■ **INFORMATION PROVIDED**:
------

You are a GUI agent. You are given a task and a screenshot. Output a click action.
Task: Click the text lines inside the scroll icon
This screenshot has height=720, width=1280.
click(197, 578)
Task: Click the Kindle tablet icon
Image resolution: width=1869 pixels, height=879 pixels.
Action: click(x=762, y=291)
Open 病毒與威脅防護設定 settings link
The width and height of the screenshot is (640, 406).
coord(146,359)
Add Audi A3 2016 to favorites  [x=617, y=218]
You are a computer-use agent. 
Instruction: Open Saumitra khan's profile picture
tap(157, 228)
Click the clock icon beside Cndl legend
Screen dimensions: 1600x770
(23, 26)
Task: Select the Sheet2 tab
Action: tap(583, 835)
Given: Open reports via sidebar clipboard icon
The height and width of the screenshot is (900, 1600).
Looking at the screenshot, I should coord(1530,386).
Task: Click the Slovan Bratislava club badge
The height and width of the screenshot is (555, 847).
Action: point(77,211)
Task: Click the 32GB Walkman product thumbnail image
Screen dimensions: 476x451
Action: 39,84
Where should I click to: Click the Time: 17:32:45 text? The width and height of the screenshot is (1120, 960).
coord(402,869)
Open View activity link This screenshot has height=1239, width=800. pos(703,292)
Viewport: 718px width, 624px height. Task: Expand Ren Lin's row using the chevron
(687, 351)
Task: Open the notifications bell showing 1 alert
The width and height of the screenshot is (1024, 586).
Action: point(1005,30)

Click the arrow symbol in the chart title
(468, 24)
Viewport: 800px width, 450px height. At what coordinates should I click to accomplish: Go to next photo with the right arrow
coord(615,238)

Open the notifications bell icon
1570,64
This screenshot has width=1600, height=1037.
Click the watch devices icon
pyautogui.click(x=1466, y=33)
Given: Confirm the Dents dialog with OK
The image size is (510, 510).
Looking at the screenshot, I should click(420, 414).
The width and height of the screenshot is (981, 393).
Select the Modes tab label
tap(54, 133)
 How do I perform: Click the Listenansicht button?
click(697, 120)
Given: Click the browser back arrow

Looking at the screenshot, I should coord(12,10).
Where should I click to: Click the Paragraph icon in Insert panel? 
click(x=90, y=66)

------

■ **REQUIRED WORK**: Reproduce exactly, and only, the part of the listing above that begins at the line with "The width and height of the screenshot is (1024, 586)." and goes on through the line with "The width and height of the screenshot is (981, 393).".

■ **ANSWER SECTION**:
The width and height of the screenshot is (1024, 586).
Action: point(1005,30)

Click the arrow symbol in the chart title
(468, 24)
Viewport: 800px width, 450px height. At what coordinates should I click to accomplish: Go to next photo with the right arrow
coord(615,238)

Open the notifications bell icon
1570,64
This screenshot has width=1600, height=1037.
Click the watch devices icon
pyautogui.click(x=1466, y=33)
Given: Confirm the Dents dialog with OK
The image size is (510, 510).
Looking at the screenshot, I should click(420, 414).
The width and height of the screenshot is (981, 393).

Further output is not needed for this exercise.